Keen on outdoor education, Bracco started the Stanislaus County Educational Newsletter for Environmental Education and Science that focused on the Miwok Indians and helped found the Foothill Horizons environmental camp near Sonora.

With retired firefighter Dennis McDowell, she ran a recycling drive for discarded newspapers that her students brought from home. Bracco and McDowell turned them into a $100 per year donation to the Ceres fire department and raised enough finally to buy a" Jaws of Life" extraction tool.

Every Christmas, she would lead her students from the school to downtown to go caroling from store to store. This week she has arranged a walk to the library to pick up a library card for each student in her class.
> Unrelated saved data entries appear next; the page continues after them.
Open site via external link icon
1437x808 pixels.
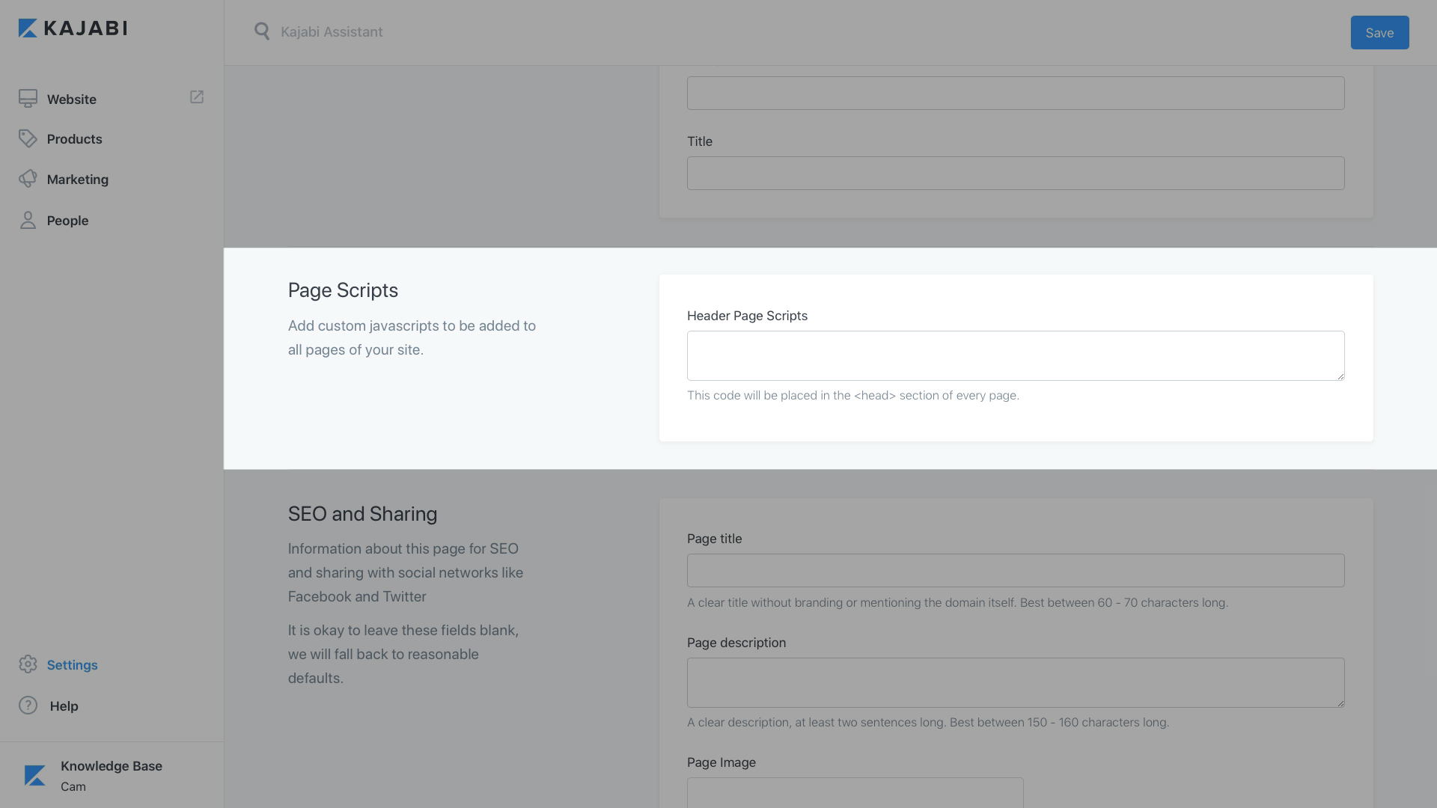pyautogui.click(x=197, y=97)
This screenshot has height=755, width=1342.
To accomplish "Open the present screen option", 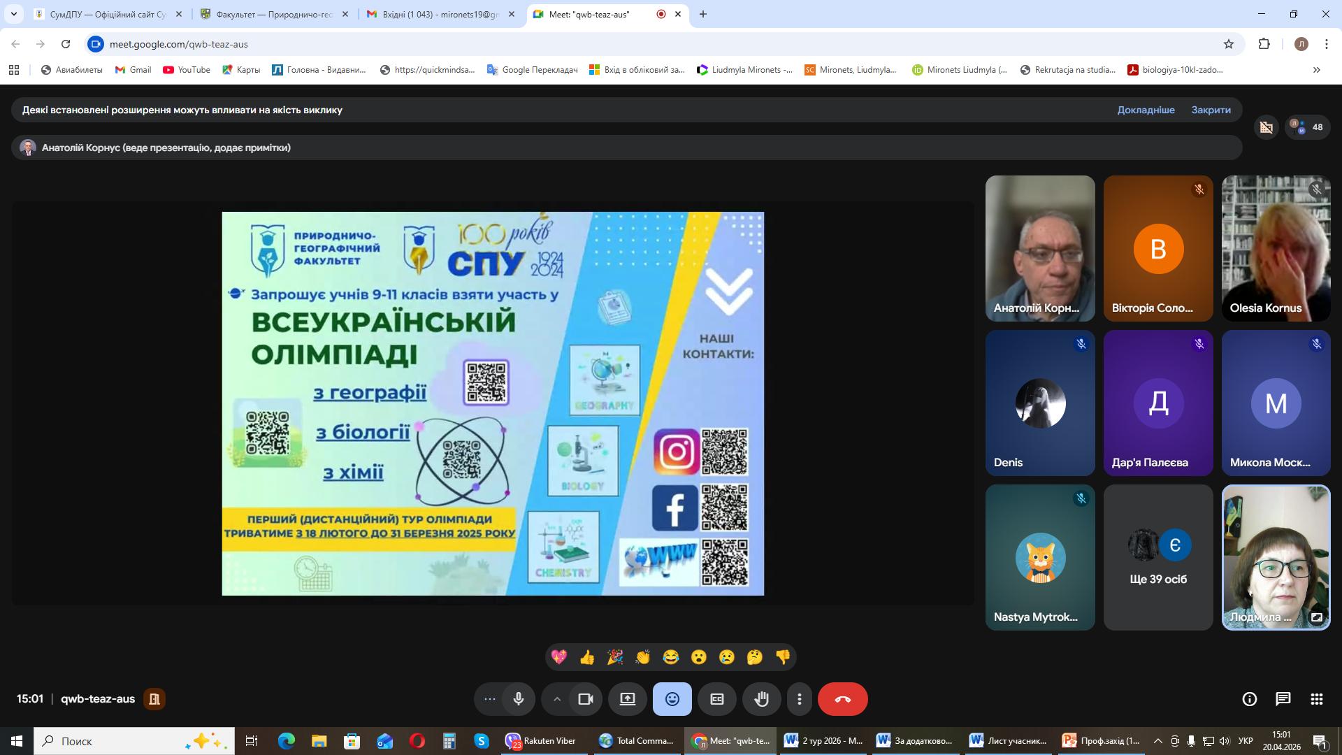I will pos(627,699).
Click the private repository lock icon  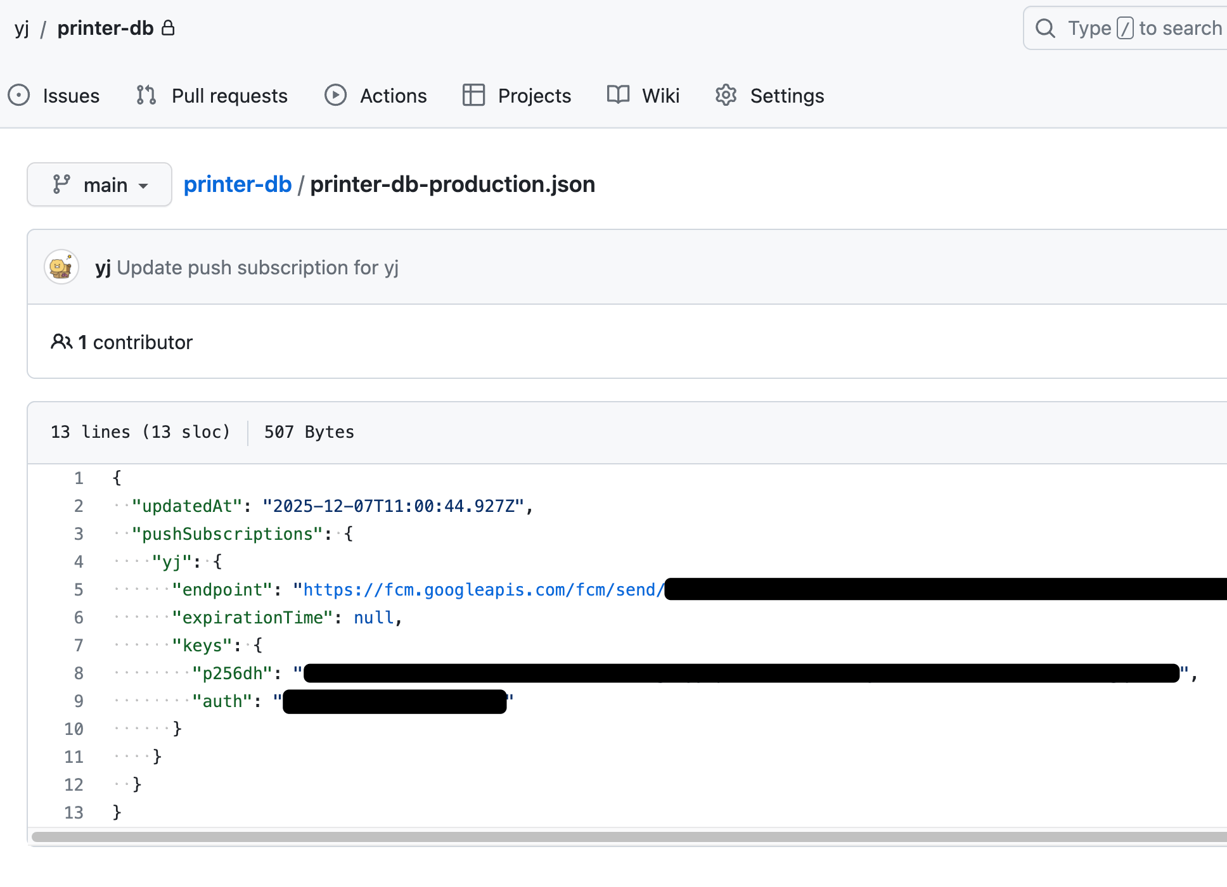pyautogui.click(x=169, y=28)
Over the years, many pet animals have found a home in her classroom. They included a cat named Sugar who produced kittens they had to give away, baby rabbits, a caged rat which created "an incident" by biting a child who got too close, and a frog which died suddenly. Laughing at the memory, Bracco related how she frantically tried to flush it down the toilet before the children found out their favorite was dead.

Bracco's husband is Ed Rusca.

"I'm Italian Swiss. He's Swiss Irish," she explained of her class's Swiss costumes at the school's recent multicultural dances. Rusca is a custom farmer. He does the ground work for dairy farms, she explained, drives a big tractor and does the disking.

"His tractor's cab is air conditioned," she said, and joked that it has a GPS that "wakes him up" when he's due to make a turn.

In retirement, she plans to do a lot of volunteering, mostly at the Salida library, and probably at the Riverbank museum. The museum's curator Paulette Roberson is a fellow former teacher and her close friend.

"And being a farmer's daughter and farmer's wife, I want to promote agriculture. Then I will get more involved with religion. I'm a Catholic. As a teacher, I found the weekends a precious respite from work. But I felt guilty about skipping church activities. Now I have no excuse. I love gardening, too. I find it very therapeutic."